▸ **Testo fornito**:

^^^^^^^^^^^^^^^^

Il Papa ai Luterani Tedeschi: Oggi il dialogo ecumenico non può più essere scisso dalla realtà e dalla vita nella fede nelle nostre Chiese senza recare loro danno. Quindi volgiamo insieme il nostro sguardo all'anno 2017, che ci ricorda l'affissione delle tesi di Martin Lutero sulle indulgenze cinquecento anni fa

UDIENZA ALLA DELEGAZIONE DELLA VEREINIGTE EVANGELISCH-LUTHERISCHE KIRCHE DEUTSCHLANDS, 24.01.2011

Alle ore 11.45 di questa mattina, il Santo Padre Benedetto XVI riceve in Udienza la Delegazione della Chiesa Evangelica Luterana Tedesca (Vereinigte Evangelisch-Lutherische Kirche Deutschlands), e rivolge ai presenti il discorso che pubblichiamo di seguito:

DISCORSO DEL SANTO PADRE

Vescovo regionale Friedrich!
Cari amici della Germania!


Porgo un cordiale benvenuto a tutti voi, rappresentanti dei vertici della Chiesa Unita Evangelica Luterana Tedesca qui nel Palazzo Apostolico e mi rallegro per il fatto che voi, come delegazione, siete venuti a Roma a conclusione della settimana di preghiera per l'unità dei cristiani. In questo modo mostrate anche che tutto il nostro anelito all'unità può recare frutti soltanto se radicato nella preghiera comune. In particolare, vorrei ringraziare Lei, caro Vescovo regionale, per le sue parole che, con grande sincerità, esprimono gli sforzi comuni per un'unità più profonda fra tutti i cristiani.

Nel frattempo, il dialogo ufficiale fra luterani e cattolici — così è scritto qui — può guardare indietro a più di cinquant'anni di intensa attività. Lei ha parlato di trent'anni. Penso che trent'anni fa, dopo la visita del Papa, abbiamo iniziato ufficialmente ma di fatto era già da molto tempo che dialogavamo.

Io stesso sono stato membro del «Jaeger-Stählin-Kreis» nato direttamente dopo la guerra. Si può quindi parlare sia di cinquanta sia di trent'anni. Nonostante le differenze teologiche che continuano a esistere su questioni in parte fondamentali, è cresciuto un «insieme» fra noi, che diviene sempre più la base di una comunione vissuta nella fede e nella spiritualità fra luterani e cattolici. Quanto già raggiunto rafforza la nostra fiducia nel proseguire il dialogo perché soltanto così possiamo rimanere insieme lungo quella via che in definitiva è Gesù Cristo stesso.

^^^^^^^^^^^^^^^^

▸ **Righe estratte**:

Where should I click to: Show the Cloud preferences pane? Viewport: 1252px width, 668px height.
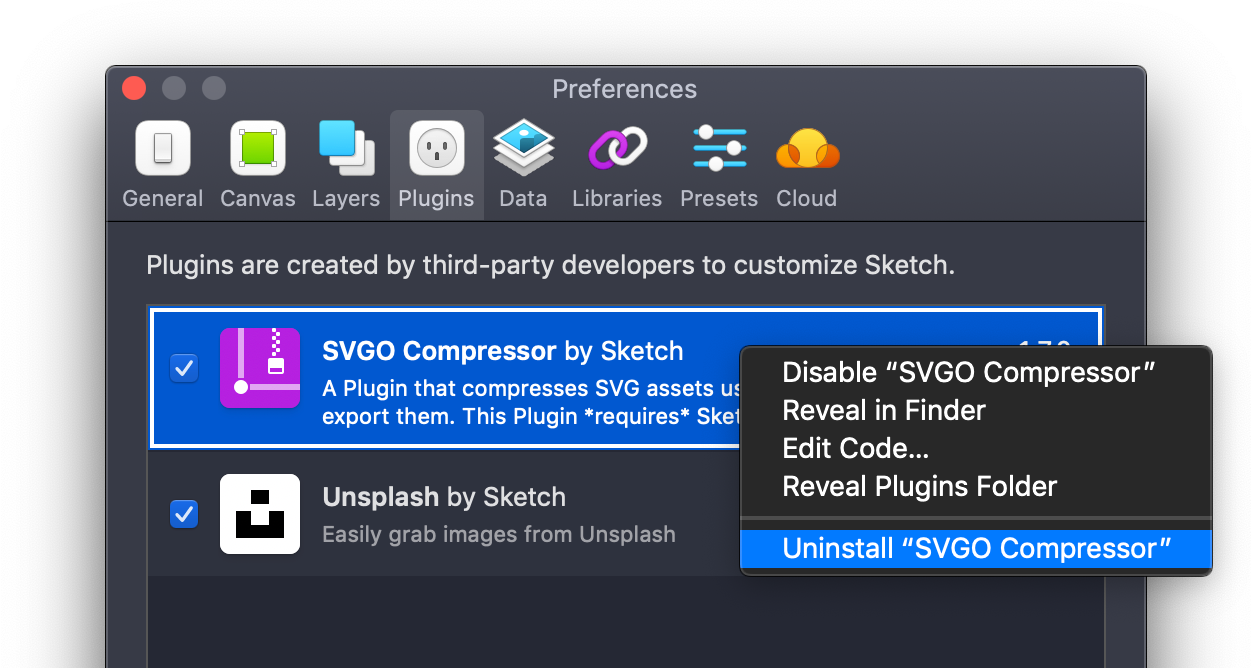pos(807,165)
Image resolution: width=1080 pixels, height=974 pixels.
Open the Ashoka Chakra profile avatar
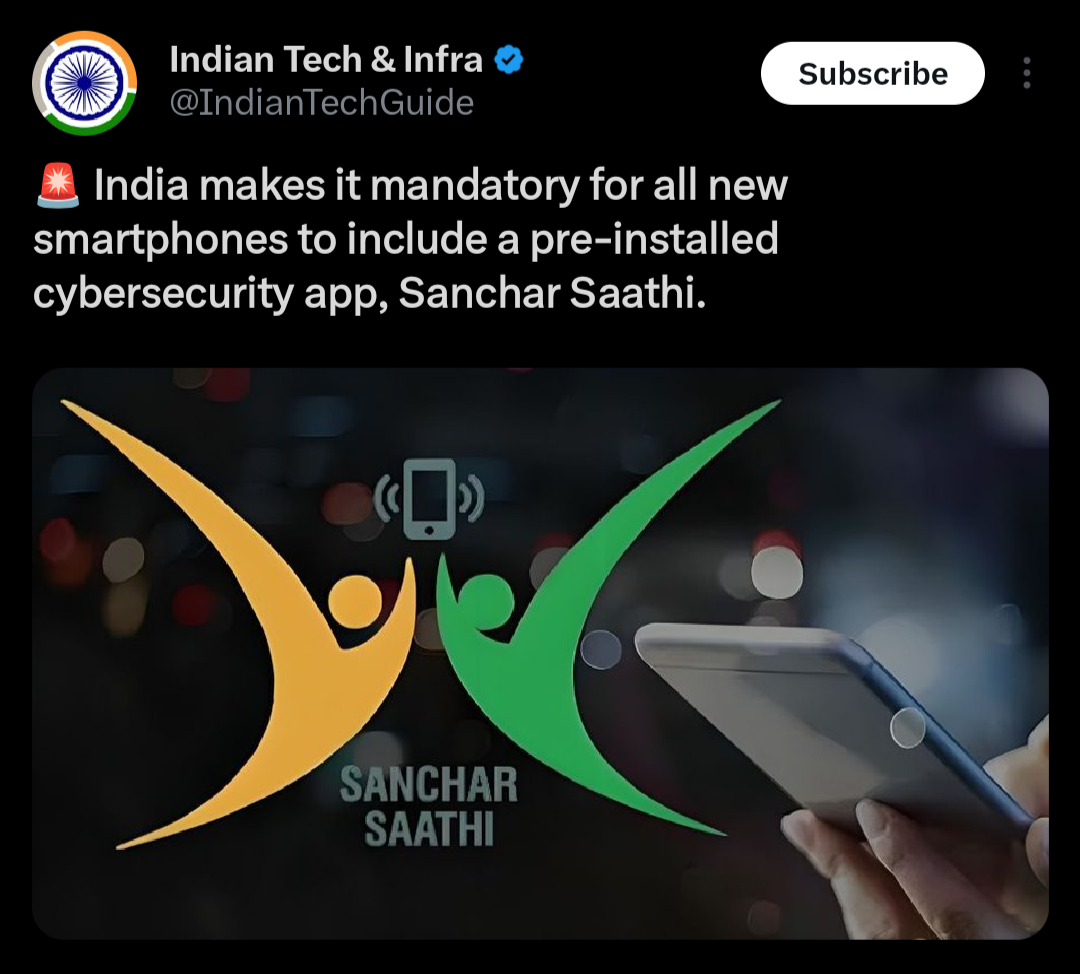click(85, 83)
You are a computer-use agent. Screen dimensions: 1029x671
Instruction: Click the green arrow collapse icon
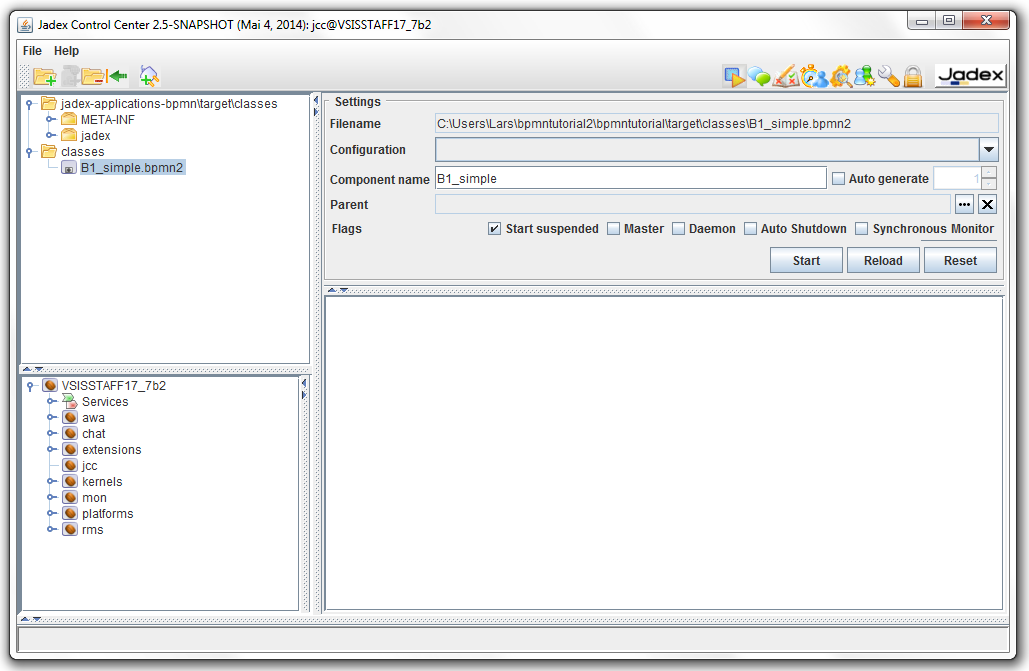coord(119,77)
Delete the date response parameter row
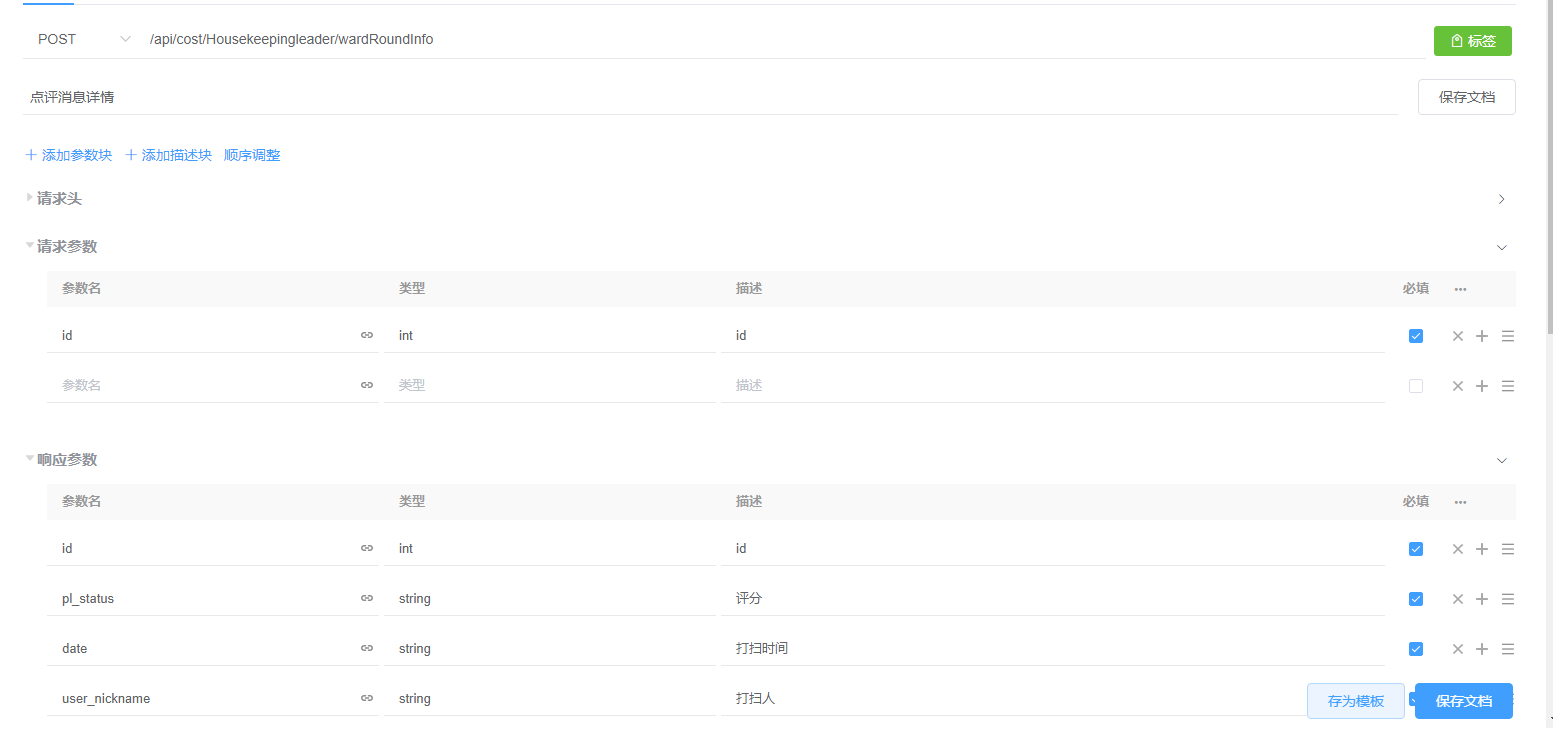 (1457, 649)
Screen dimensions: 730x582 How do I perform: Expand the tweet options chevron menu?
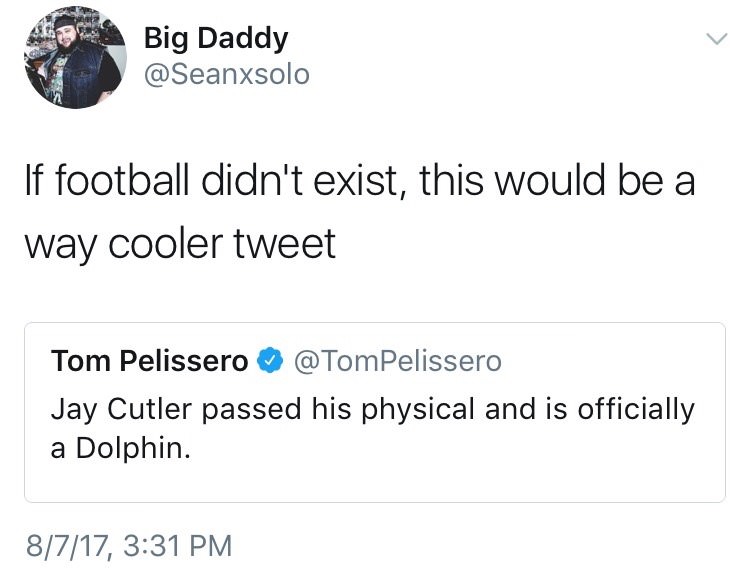[x=713, y=38]
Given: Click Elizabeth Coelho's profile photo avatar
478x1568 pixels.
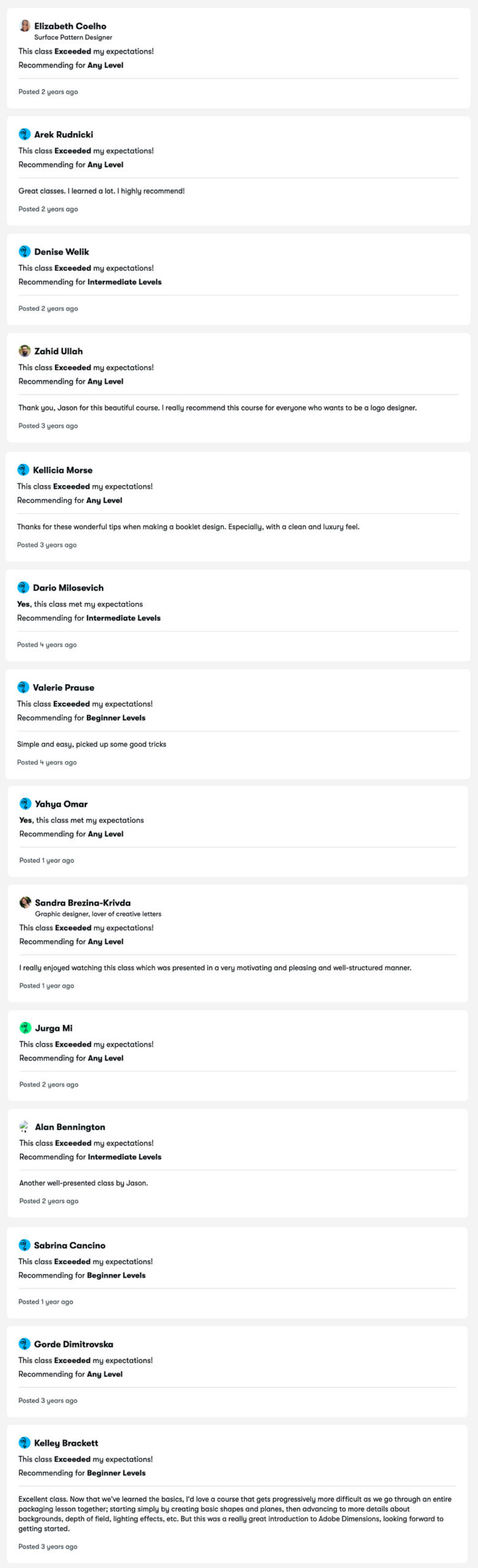Looking at the screenshot, I should click(x=25, y=26).
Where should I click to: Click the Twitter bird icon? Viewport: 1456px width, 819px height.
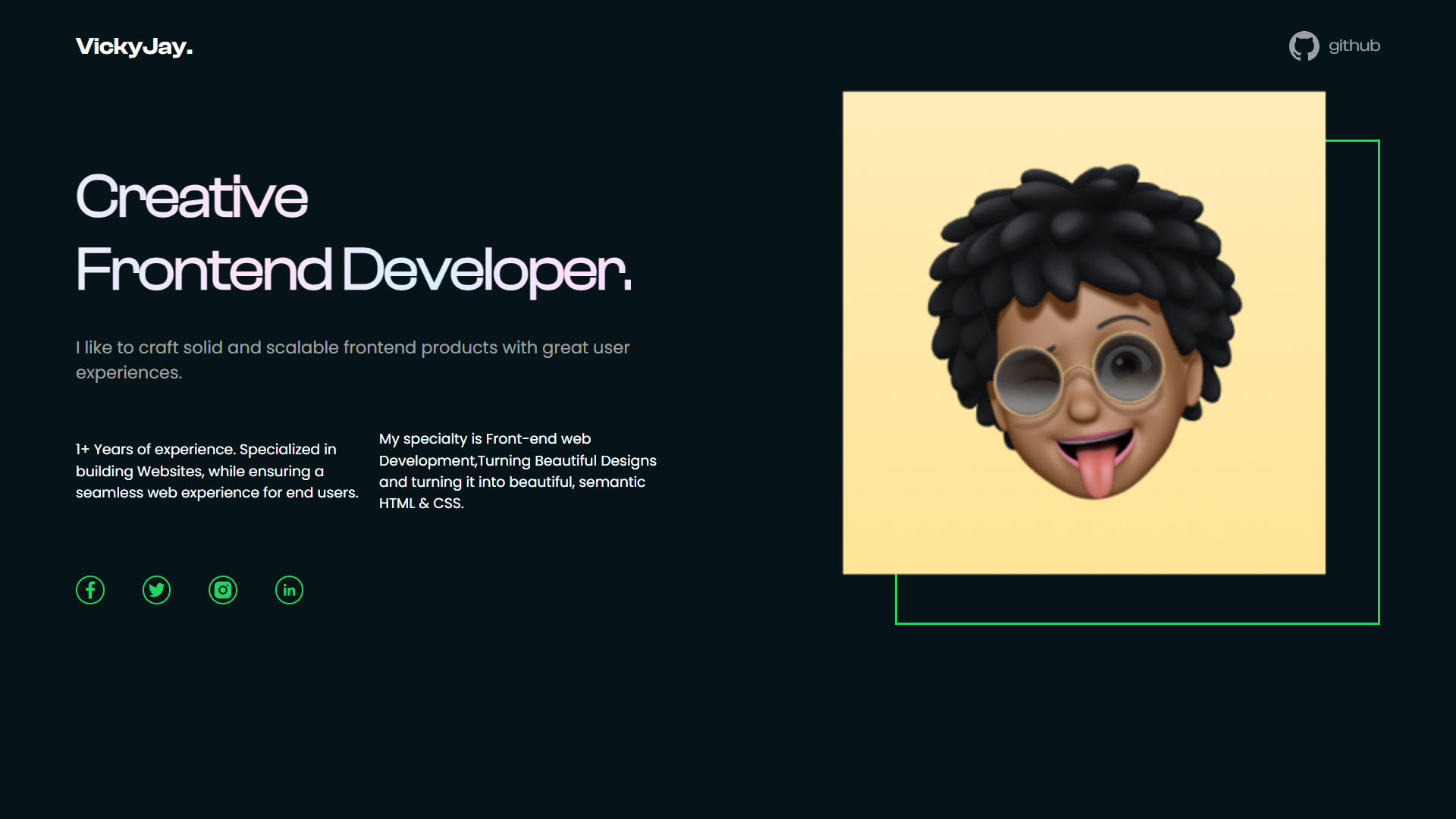[x=156, y=590]
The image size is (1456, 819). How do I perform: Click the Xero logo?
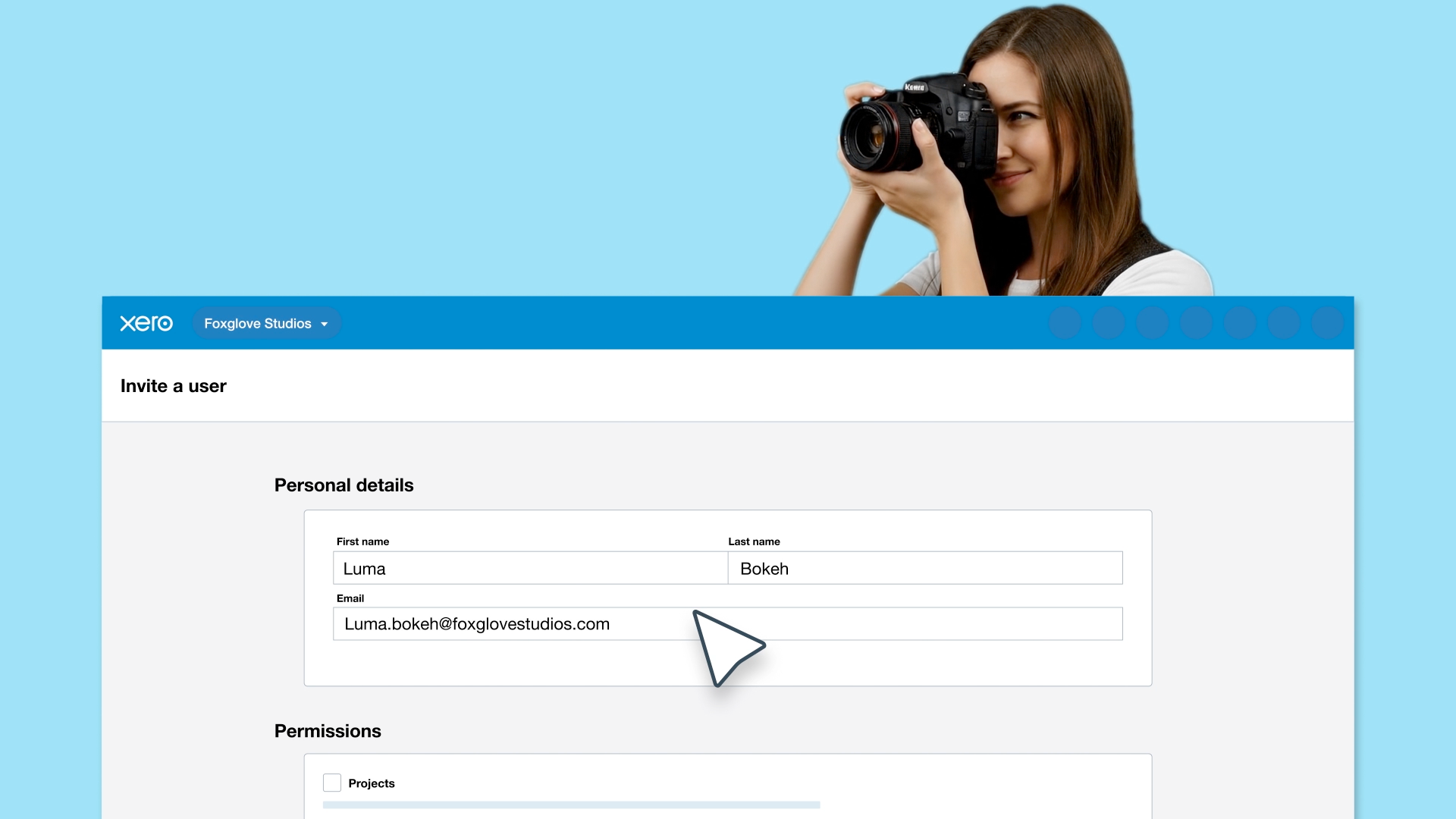point(146,323)
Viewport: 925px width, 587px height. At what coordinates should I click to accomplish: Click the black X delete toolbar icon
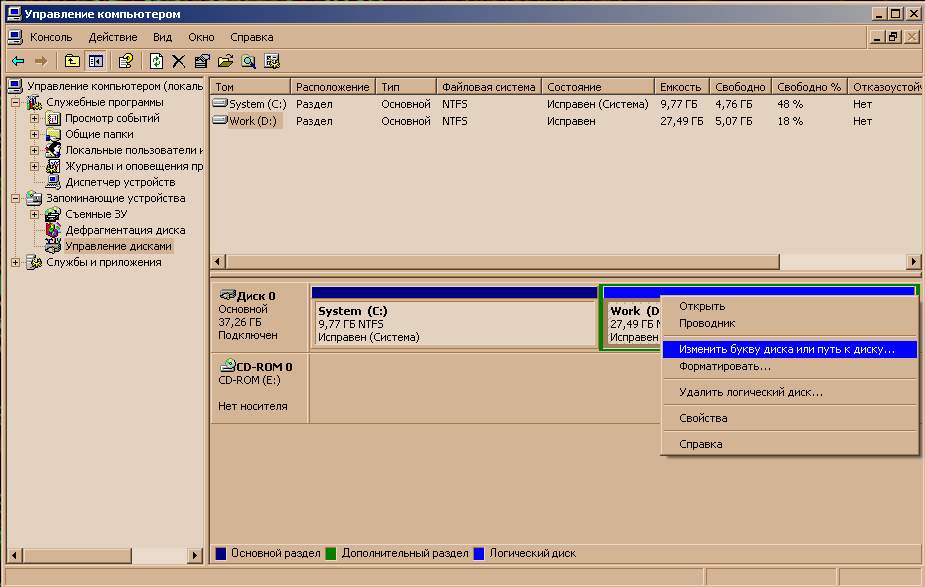pyautogui.click(x=179, y=61)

^^^^^^^^^^^^^^^^

▸ **Compiti ed esercizi**:
(a) Puoi riscrivere tutte le righe estratte, sostituendo "Viewport" con "Area visibile" senza cambiare nient'altro? Lascia fuori le immagini dalla risposta.
(b) Come potrebbe proseguire il discorso di Benedetto XVI alla delegazione luterana tedesca? Continualo a partire dall'ultima frase riportata.

▸ **Risposte finali**:
(a)
Where should I click to: Show the Cloud preferences pane? Area visibile: 1252px width, 668px height.
pos(807,165)
Image resolution: width=1080 pixels, height=974 pixels.
Open the Ashoka Chakra profile avatar
click(85, 83)
You are a computer-use agent. Screen dimensions: 1029x671
Instruction: Click the green arrow collapse icon
coord(119,77)
Delete the date response parameter row
 (1457, 649)
Screen dimensions: 730x582 How do I perform: Expand the tweet options chevron menu?
[x=713, y=38]
Given: Click Elizabeth Coelho's profile photo avatar
478x1568 pixels.
Looking at the screenshot, I should click(x=25, y=26).
Where should I click to: Click the Twitter bird icon? Area visibile: 1456px width, 819px height.
[x=156, y=590]
The image size is (1456, 819). How do I perform: Click the Xero logo?
point(146,323)
Area visibile: 925px width, 587px height. At what coordinates should I click to accomplish: Click the black X delete toolbar icon
pyautogui.click(x=179, y=61)

(b)
Quindi, l'impegno della Chiesa cattolica per l'ecumenismo, come ha affermato il mio venerato predecessore Papa Giovanni Paolo ii nella sua Enciclica Ut unum sint, non è una mera strategia di comunicazione in un mondo che muta, ma un impegno fondamentale della Chiesa a partire dalla propria missione (cfr. Nm 28-32).

A qualche contemporaneo la meta comune dell'unità piena e visibile dei cristiani oggi sembra essere di nuovo più lontana. Gli interlocutori ecumenici portano nel dialogo idee sull'unità della Chiesa completamente diverse. Condivido la preoccupazione di molti cristiani per il fatto che i frutti dell'opera ecumenica, soprattutto in relazione all'idea di Chiesa e di ministero, non vengono ancora recepiti a sufficienza dagli interlocutori ecumenici. Tuttavia, anche se sorgono sempre nuove difficoltà, guardiamo con speranza al futuro. Anche se le divisioni dei cristiani sono un ostacolo nel modellare pienamente la cattolicità nella realtà della vita della Chiesa, come le è stato promesso in Cristo e attraverso Cristo (cfr. Unitatis redintegratio, n. 4) , confidiamo nel fatto che, sotto la guida dello Spirito Santo, il dialogo ecumenico, quale strumento importante nella vita della Chiesa, serva a superare questo conflitto. Ciò avverrà, in primo luogo, anche attraverso il dialogo teologico, che deve contribuire a un'intesa sulle questioni aperte, che sono un ostacolo lungo il cammino verso l'unità visibile e la celebrazione comune dell'Eucaristia come sacramento dell'unità fra i cristiani.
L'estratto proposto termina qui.